Am using Oracle bulk load (Write method LOAD on oracle enterprise stage) to truncate the table and insert data from the source view.
And the performance is very bad, each million takes about a min to load even if this is the only process running on the box and there is minimum activity over the network.

I am assuming that since the source is a view, reading data is sequential, but is there a way to speed up the read and write process. There are no other transformations to data in between, its just a staging process to get data from source into staging area.

thanks

ArndW · Post by **ArndW** » Thu Jan 10, 2008 7:34 am

You first need to identify the bottleneck in your processing. If you write a job that just reads the view into a peek stage what speeds do you achieve - are they the same as when you are writing to Oracle or slower?

jreddy · Post by **jreddy** » Thu Jan 10, 2008 8:50 am

Thank You ArndW,
I ran a test as you suggested and observed that when i read from a view to a peek stage, the speeds are a little over 5k rows/sec more than what i had when i was writing to the oracle table.

Is there anyway, we can improve the speeds at which we can read data or is it always sequential read when reading from an Oracle source (assuming our source does not have any partitions)

I tried using the Partition table option (on source oracle enterprise stage), but i got the error
APT_OracleRowid8PartTable: failed to get the block count.

and i sort of expected it, as its a view.
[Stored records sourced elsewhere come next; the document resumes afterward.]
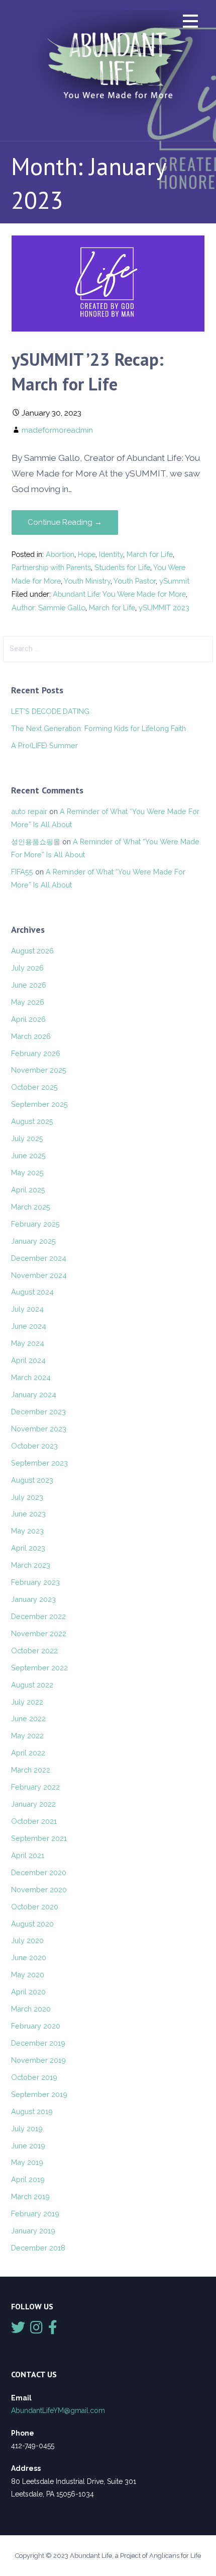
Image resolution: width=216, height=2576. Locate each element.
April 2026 (28, 1019)
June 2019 (28, 2145)
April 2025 (28, 1189)
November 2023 (38, 1428)
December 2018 (38, 2247)
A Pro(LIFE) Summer (44, 745)
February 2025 (35, 1224)
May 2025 (27, 1172)
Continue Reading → (65, 522)
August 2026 (32, 950)
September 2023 (39, 1463)
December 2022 (38, 1616)
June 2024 (28, 1326)
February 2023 (35, 1582)
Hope (86, 554)
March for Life (150, 554)
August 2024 (32, 1291)
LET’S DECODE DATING (50, 711)
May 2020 (27, 1974)
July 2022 (27, 1702)
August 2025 (32, 1121)
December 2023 (38, 1411)
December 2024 (38, 1258)
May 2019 (27, 2162)
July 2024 (27, 1309)
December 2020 (38, 1872)
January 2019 (33, 2230)
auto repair (29, 811)
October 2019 (34, 2077)
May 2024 (27, 1343)
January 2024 (33, 1394)
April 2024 (28, 1360)
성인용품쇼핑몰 (35, 841)
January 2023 (33, 1599)
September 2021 (39, 1838)
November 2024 (39, 1275)
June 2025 (28, 1155)
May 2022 (27, 1735)
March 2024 (31, 1377)
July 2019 (27, 2128)
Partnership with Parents (51, 567)
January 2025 (33, 1241)
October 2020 (34, 1906)
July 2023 (27, 1497)
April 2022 (28, 1752)
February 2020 (35, 2026)
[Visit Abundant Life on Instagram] (36, 2330)
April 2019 (28, 2179)
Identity (111, 554)
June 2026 (28, 985)
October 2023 (34, 1445)
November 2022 (38, 1633)
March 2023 (30, 1565)
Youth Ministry (87, 581)
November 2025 (38, 1070)
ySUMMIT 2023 (164, 607)
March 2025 (30, 1206)
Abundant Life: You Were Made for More (119, 594)
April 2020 (28, 1991)
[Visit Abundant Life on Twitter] (18, 2330)
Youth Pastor (135, 581)
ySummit (174, 581)
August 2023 (32, 1480)
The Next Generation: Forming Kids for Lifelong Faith (98, 728)
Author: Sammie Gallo (48, 607)
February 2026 (35, 1053)
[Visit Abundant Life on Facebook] (52, 2330)
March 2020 (31, 2008)
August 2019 (32, 2111)
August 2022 (32, 1684)
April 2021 (27, 1855)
ArndW · Post by **ArndW** » Thu Jan 10, 2008 8:57 am

I haven't used that option for PX Oracle but would think that you should be able to get it working. But it might be the case that the read speed is being limited by network throughput and not the Oracle database (unlikely in this case, but still possible). You could try doing what we used to do with server jobs - put in a 2nd oracle stage identical to the first and change your SELECT statements to the view so each gets only half the rows (i.e. MOD(CUSTNO,2)=1 or the like) and merge the two streams in the job and still write to a PEEK stage. Has the rows/second speed changed?

jreddy · Post by **jreddy** » Thu Jan 10, 2008 9:40 am

Thank you again ArndW,
I think we are in the right track, as the performance increased, i'd say i saw double the speeds that i had initially when i split up the source into 2 oracle stages. But i need to increase it further, as its now loading 23 mil in 14 min or so.
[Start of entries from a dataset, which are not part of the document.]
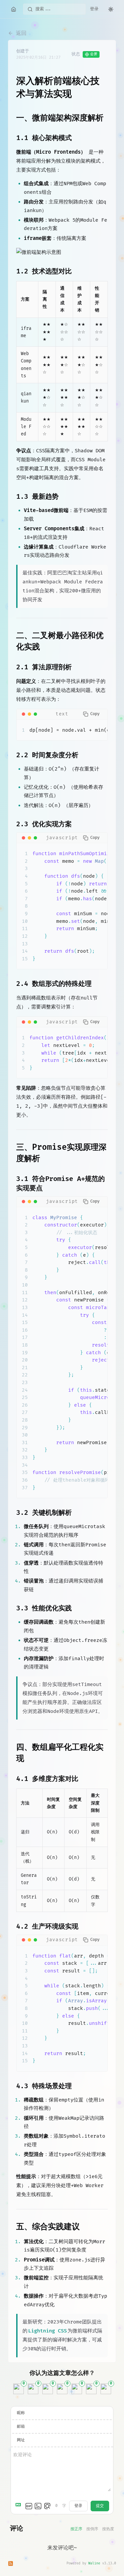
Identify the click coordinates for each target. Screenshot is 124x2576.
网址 (21, 2440)
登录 (94, 9)
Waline (94, 2563)
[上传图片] (38, 2506)
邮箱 (21, 2426)
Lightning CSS (47, 2331)
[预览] (47, 2506)
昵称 (21, 2412)
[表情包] (29, 2506)
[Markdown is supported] (19, 2506)
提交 (100, 2505)
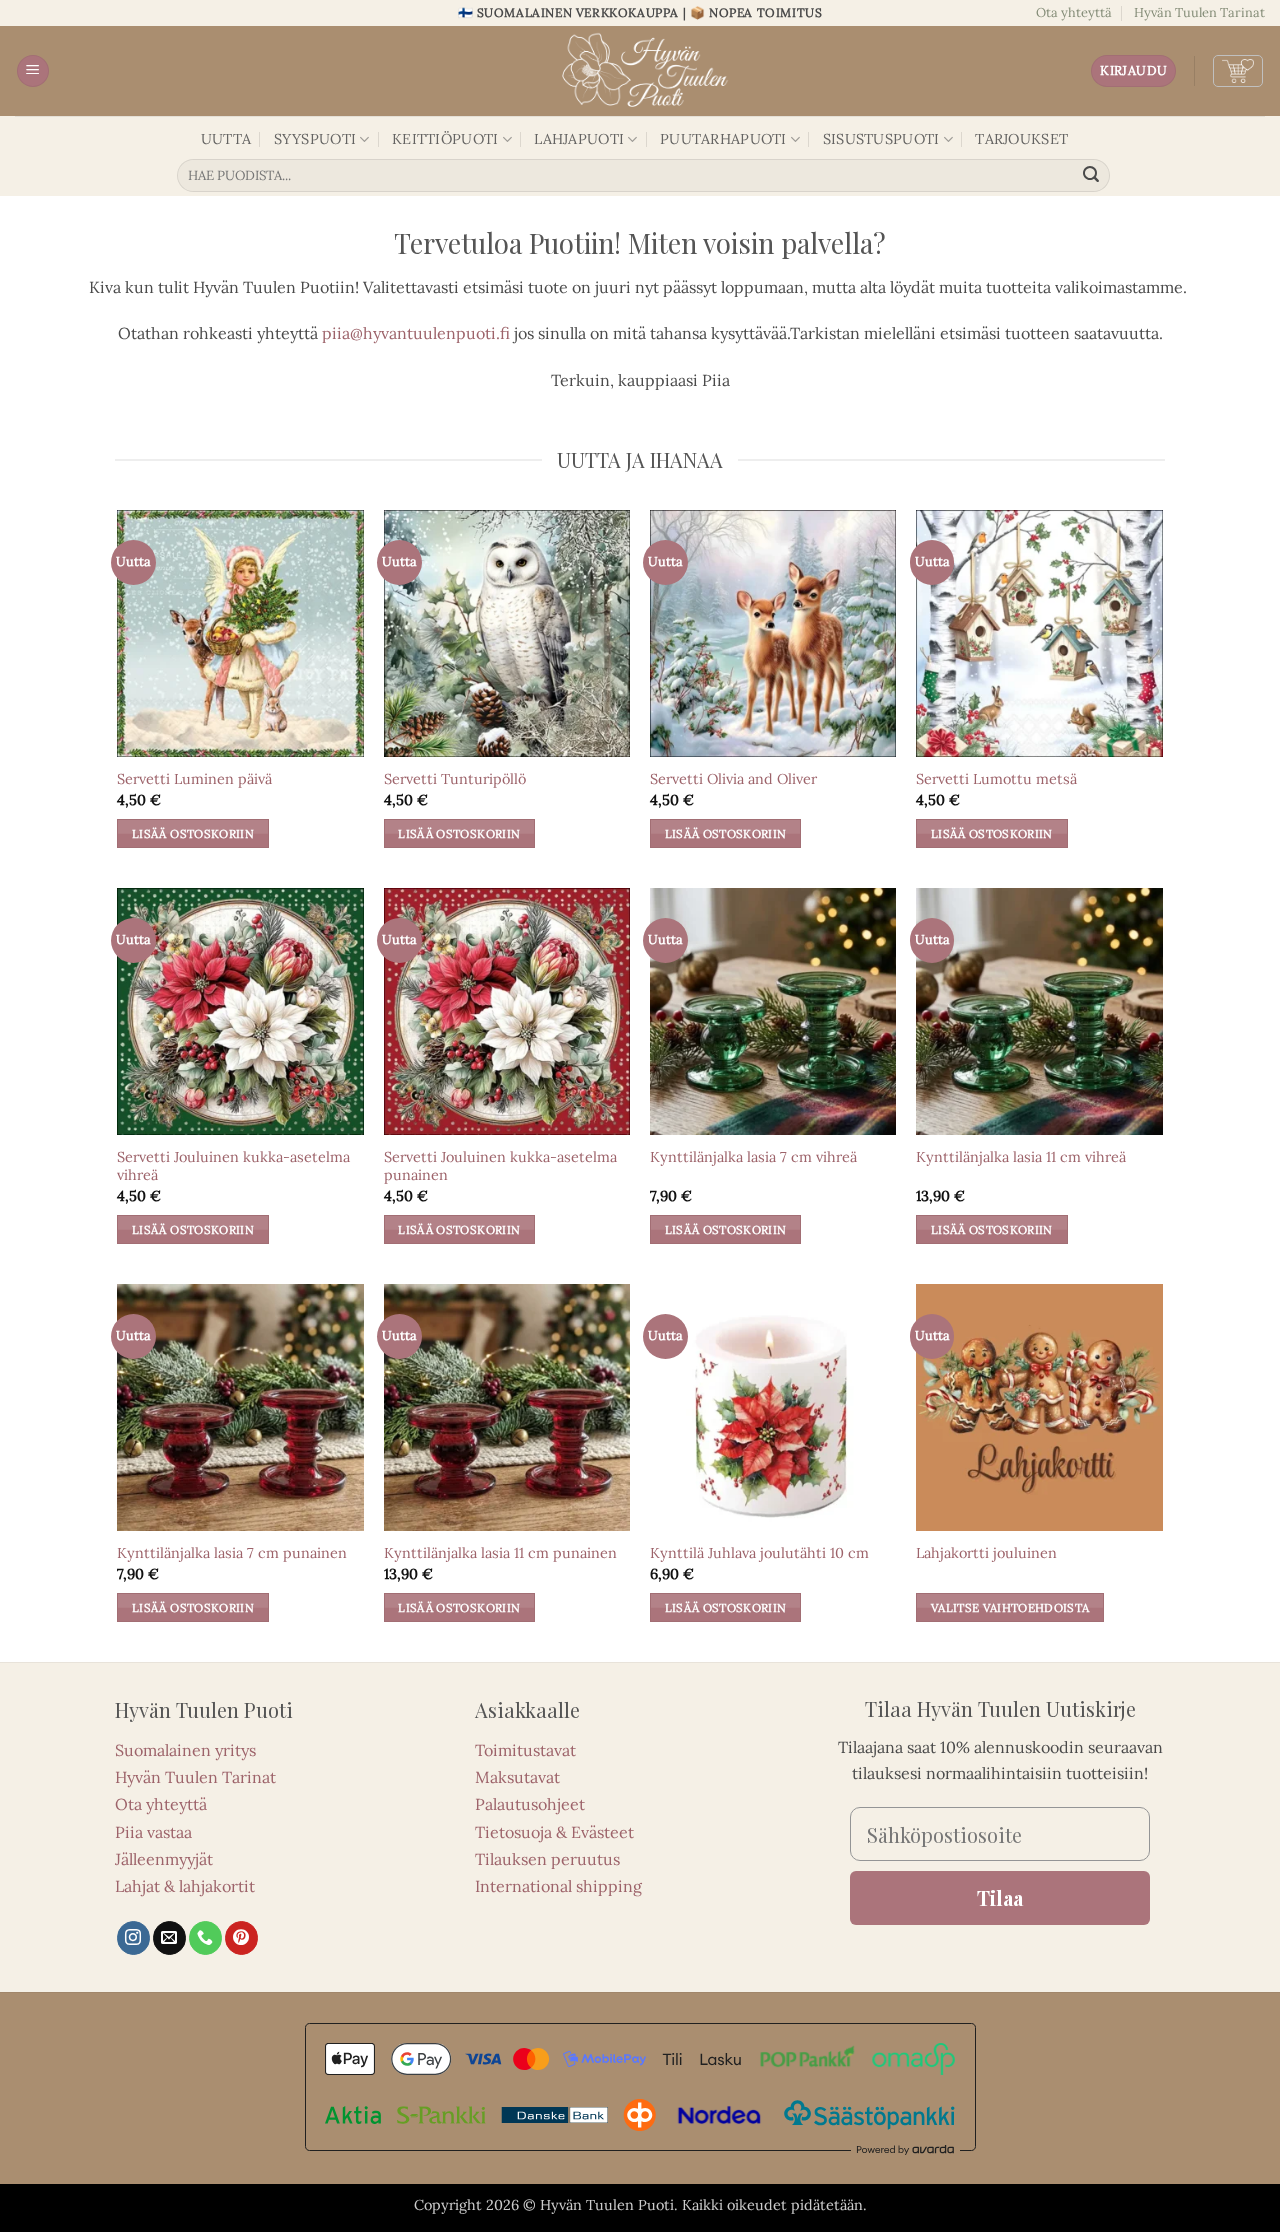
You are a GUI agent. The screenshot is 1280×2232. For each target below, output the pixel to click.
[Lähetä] (1092, 176)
But i am not sure i understand how splitting the volume is helping increase the performance.
You mentioned about network throughput, I am the only one running jobs on the DS server or executing queries against this DB, so how is network throughput the culprit in my case.. pls let me know, can they be modified at unix/db level

thanks in advance

jreddy · Post by **jreddy** » Thu Jan 10, 2008 9:54 am

I forgot to add that i also added a hint to the source SQL, /*+ PARALLEL (tablename) */ and i think that also helped faster reads, but i would definitely like to work more on the lines of increasing network throughput to gain some more performance.

ArndW · Post by **ArndW** » Thu Jan 10, 2008 10:34 am

No, by splitting it into 2 reads you have shown that the bottleneck is not the network. You should look into the detail docs for Oracle enterprise and get parallel reads for this view working, then you can remove the 2nd stage and use the parallelism from the APT_CONFIG file to drive your throughput.